REQUIREMENTS - Shift every coordinate in the answers by adding 85, then write out the data again with every line of text kept, starting at the line that contains "You are a GUI" and ending at the end of the data. Leave the pictures out.

Data for finding displayed items:
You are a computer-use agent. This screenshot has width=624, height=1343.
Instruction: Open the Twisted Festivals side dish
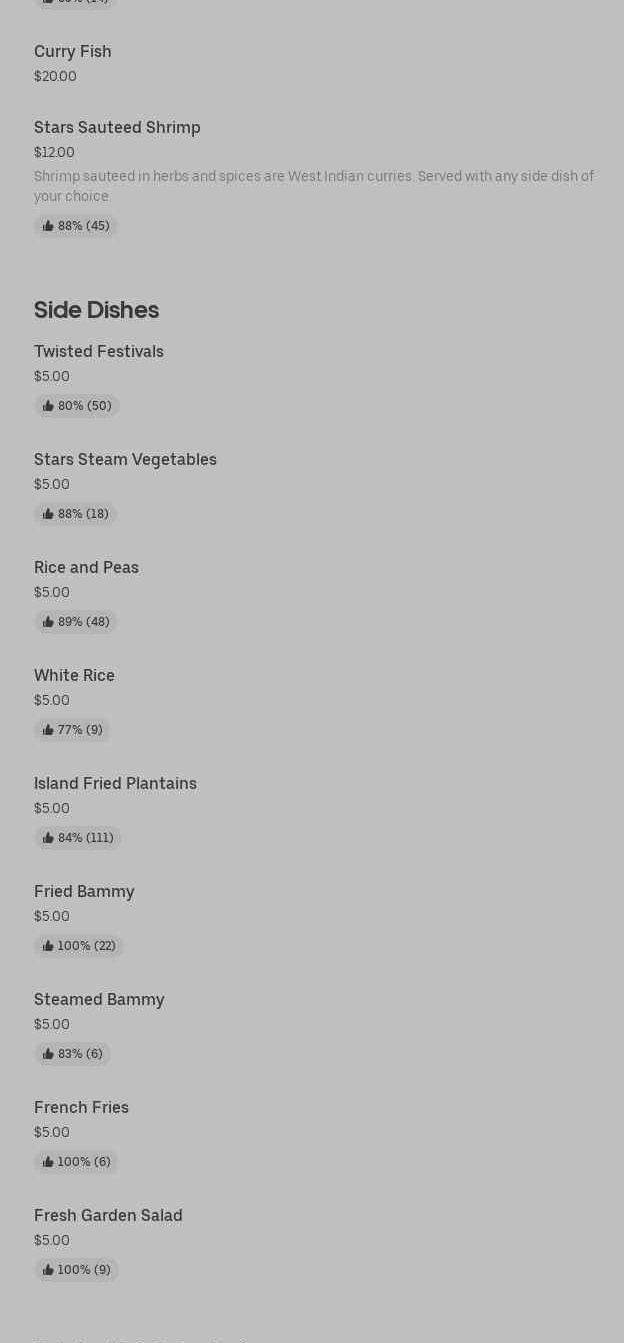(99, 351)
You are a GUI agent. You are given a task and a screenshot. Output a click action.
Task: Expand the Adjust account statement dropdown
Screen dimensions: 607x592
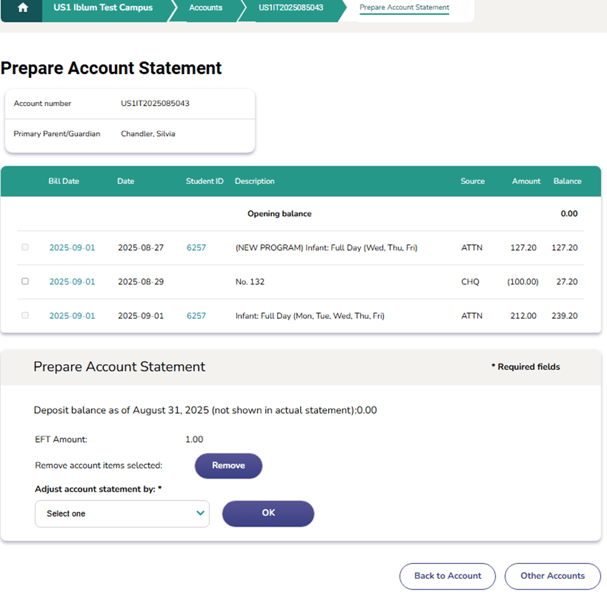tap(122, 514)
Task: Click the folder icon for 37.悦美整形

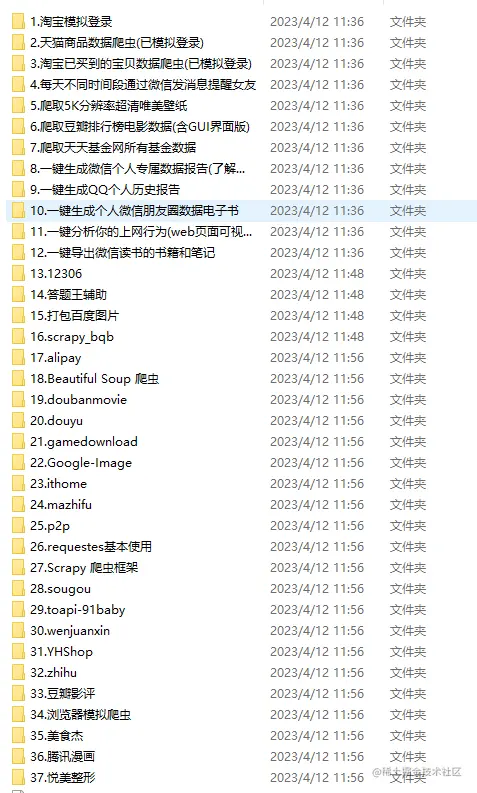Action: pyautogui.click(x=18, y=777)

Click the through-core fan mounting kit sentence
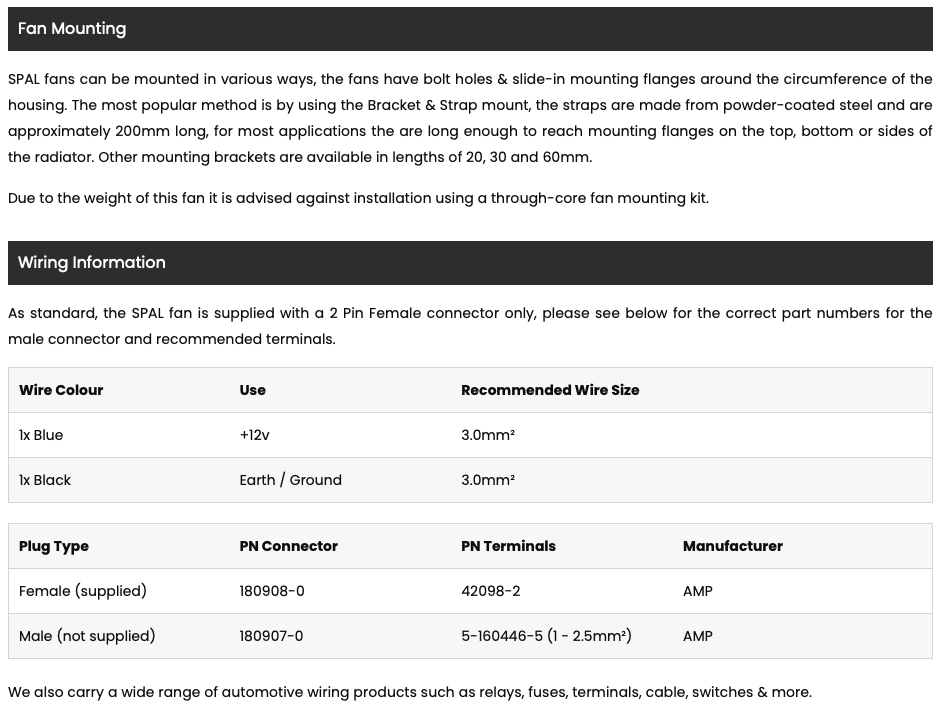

EXERCISE ANSWER -
You are a GUI agent. You are given a task and a screenshot. Output a click action.
Task: Expand the Adjust account statement dropdown
Screen dimensions: 607x592
tap(207, 599)
Task: Click the folder icon for 37.悦美整形

Action: pyautogui.click(x=103, y=862)

Click the through-core fan mounting kit sentence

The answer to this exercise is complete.